### Requirement:
Count the lines in the rows below that contain the string "computer", and give only that number.

### Material shown:
-=-=-=-=-
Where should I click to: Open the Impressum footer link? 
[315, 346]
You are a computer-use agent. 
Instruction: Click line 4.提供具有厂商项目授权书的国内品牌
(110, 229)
-=-=-=-=-
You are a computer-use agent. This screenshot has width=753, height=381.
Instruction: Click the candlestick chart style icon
-=-=-=-=-
### Exercise solution:
2